Первым делом спецбригада зашла в райком комсомола. Тут уж я, конечно, не мог следовать за ней. А как раз напротив был маленький магазинчик, и оттуда было очень удобно наблюдать. Мы со Смелым и зашли туда. В магазине продавали рыбу с очень чудным названием — «барабулька». Люди заходили в магазин, и каждый спрашивал: «Есть барабулька? Есть барабулька?» Голоса сливались, и получалось какое-то смешное бульканье: буль-буль-буль…

Я стал читать объявления, расклеенные по стенам. Тут же висели и «Правила поведения детей и подростков в общественных местах». Интересно, а кто я — «дитя» или уже подросток? Я стал читать «Правила» и узнал очень много нового. Оказывается, на сеансы позже шести часов детям ходить нельзя. А я до сих пор не знал об этом и преспокойно себе ходил.

Я до того зачитался, что даже забыл следить за дверью райкома. Но вдруг, на мое счастье, кто-то наступил Смелому на лапу — он завизжал, поднялся крик: «Безобразие! Ходят в магазин с собакой! Вы бы еще слона привели!» — и так далее. При чем тут слон? Уж люди, когда разозлятся, прямо не соображают, что говорят.

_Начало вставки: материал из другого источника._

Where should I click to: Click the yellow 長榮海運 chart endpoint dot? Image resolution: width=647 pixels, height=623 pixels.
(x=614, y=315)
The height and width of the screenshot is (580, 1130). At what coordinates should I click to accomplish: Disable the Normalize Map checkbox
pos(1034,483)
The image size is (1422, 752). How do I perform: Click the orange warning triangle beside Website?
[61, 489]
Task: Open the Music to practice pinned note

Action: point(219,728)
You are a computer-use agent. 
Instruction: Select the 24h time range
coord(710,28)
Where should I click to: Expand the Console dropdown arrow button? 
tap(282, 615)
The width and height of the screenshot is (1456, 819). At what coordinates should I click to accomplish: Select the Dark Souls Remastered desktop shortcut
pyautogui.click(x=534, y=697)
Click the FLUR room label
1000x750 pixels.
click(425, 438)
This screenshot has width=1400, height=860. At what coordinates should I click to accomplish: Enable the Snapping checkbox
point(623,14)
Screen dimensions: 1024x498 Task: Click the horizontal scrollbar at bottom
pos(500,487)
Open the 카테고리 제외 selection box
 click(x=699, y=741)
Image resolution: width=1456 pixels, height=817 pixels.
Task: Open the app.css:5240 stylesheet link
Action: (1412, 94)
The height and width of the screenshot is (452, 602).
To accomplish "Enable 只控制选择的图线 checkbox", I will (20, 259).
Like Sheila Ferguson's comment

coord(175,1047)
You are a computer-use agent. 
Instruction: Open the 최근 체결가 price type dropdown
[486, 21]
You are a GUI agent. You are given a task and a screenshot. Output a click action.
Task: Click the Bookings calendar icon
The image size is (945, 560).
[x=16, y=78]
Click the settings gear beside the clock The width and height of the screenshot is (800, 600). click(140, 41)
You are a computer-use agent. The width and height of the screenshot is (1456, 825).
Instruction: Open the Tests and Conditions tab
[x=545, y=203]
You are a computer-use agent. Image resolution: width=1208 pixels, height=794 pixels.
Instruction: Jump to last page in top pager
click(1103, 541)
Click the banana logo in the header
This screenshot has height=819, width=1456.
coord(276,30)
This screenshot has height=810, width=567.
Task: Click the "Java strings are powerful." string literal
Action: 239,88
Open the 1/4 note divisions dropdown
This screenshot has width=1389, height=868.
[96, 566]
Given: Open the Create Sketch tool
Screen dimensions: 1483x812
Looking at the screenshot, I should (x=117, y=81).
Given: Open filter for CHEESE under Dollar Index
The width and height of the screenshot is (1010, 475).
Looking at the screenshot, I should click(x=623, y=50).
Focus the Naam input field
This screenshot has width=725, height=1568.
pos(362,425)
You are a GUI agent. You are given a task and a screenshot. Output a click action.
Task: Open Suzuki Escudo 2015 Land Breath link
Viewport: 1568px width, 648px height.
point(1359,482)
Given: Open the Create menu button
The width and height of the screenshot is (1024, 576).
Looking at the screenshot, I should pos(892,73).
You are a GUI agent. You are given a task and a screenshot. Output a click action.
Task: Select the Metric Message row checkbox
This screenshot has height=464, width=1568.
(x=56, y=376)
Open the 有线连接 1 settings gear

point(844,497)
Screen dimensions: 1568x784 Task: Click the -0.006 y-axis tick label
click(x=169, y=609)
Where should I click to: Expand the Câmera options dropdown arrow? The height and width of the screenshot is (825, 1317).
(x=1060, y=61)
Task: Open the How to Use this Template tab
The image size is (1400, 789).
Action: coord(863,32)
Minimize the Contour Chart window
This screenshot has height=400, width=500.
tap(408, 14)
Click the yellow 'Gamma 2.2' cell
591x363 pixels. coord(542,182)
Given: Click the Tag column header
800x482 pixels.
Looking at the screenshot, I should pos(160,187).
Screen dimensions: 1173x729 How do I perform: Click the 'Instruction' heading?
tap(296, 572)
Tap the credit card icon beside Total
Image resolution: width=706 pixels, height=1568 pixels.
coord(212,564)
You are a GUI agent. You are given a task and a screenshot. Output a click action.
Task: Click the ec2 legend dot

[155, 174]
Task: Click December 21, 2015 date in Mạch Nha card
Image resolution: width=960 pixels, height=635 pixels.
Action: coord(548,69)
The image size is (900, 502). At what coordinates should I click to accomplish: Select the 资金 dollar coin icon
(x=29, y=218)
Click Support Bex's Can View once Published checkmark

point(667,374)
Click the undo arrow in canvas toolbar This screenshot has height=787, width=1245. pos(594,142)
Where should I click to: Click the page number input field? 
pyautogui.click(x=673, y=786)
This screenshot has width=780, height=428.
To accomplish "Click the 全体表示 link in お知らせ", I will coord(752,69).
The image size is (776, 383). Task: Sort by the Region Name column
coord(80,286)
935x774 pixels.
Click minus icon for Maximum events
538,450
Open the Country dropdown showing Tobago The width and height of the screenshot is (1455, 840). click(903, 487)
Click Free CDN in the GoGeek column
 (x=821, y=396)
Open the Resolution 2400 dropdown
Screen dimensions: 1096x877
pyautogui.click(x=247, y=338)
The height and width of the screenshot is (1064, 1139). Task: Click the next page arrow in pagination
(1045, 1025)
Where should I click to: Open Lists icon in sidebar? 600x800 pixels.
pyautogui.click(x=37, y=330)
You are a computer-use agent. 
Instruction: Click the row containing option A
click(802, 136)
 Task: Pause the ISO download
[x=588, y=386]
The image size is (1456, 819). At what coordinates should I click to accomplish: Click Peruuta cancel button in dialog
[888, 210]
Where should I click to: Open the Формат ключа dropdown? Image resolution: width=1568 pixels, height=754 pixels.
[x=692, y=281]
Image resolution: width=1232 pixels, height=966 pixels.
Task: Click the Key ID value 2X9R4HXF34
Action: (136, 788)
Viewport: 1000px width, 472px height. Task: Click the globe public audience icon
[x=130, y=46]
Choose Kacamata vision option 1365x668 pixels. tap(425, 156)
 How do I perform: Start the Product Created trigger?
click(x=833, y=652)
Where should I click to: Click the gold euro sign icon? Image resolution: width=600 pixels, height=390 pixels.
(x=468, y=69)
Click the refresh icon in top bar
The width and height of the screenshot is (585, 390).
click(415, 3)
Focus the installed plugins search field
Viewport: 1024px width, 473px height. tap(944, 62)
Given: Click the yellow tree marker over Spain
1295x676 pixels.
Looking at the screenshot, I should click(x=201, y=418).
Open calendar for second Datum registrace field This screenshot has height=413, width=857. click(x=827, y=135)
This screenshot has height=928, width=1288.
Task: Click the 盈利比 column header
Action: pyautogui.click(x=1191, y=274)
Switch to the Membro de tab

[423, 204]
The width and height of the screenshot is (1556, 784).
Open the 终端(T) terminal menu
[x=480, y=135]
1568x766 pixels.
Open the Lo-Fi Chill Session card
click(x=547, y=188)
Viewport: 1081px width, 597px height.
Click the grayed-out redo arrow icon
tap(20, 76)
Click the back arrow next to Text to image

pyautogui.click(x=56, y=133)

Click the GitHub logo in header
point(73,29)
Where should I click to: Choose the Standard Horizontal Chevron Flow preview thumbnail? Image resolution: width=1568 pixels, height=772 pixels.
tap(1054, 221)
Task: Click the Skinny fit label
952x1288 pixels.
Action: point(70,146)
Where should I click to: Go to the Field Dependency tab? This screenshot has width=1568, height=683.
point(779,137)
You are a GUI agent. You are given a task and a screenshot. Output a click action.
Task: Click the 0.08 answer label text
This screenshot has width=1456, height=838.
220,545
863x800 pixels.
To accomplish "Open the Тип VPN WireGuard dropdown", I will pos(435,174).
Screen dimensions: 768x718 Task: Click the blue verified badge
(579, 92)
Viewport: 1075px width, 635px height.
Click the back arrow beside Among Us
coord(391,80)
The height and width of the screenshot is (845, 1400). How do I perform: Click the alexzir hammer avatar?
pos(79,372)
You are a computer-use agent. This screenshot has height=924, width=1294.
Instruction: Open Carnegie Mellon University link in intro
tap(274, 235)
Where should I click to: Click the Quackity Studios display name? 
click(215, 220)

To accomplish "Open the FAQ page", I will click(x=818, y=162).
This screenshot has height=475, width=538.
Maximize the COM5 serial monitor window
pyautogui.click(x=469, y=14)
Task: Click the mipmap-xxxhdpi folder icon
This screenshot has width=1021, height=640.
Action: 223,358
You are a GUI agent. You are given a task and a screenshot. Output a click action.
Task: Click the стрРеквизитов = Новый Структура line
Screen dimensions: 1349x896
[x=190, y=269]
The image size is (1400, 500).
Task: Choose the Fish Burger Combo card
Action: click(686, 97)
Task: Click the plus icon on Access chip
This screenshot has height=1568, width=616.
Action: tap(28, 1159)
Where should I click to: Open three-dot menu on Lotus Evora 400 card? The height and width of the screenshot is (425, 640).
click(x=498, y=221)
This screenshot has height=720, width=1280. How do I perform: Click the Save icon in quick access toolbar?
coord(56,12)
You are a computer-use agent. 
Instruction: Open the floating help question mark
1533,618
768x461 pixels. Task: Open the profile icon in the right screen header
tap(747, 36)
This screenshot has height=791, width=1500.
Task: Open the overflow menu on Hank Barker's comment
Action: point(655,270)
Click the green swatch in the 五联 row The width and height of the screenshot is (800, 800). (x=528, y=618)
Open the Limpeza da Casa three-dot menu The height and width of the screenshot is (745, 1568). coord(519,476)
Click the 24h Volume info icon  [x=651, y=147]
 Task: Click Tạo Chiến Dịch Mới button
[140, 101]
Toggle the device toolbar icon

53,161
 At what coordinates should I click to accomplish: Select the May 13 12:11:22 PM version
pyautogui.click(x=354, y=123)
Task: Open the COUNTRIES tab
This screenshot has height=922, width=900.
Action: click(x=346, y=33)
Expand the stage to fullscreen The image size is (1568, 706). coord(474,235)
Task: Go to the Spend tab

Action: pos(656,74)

Я вспомнил о нашей спецбригаде, посмотрел в широкое окно витрины и увидел, что Профессор и Вано как раз выходят на улицу.

Мы со Смелым вновь последовали за ними. Конечно, на некотором расстоянии. Профессор и Вано зашли в садик, где стоял памятник партизанам, и переписали себе в блокноты все имена, которые были высечены золотыми буквами на мраморе. А потом они направились в сторону моря. И мы туда же.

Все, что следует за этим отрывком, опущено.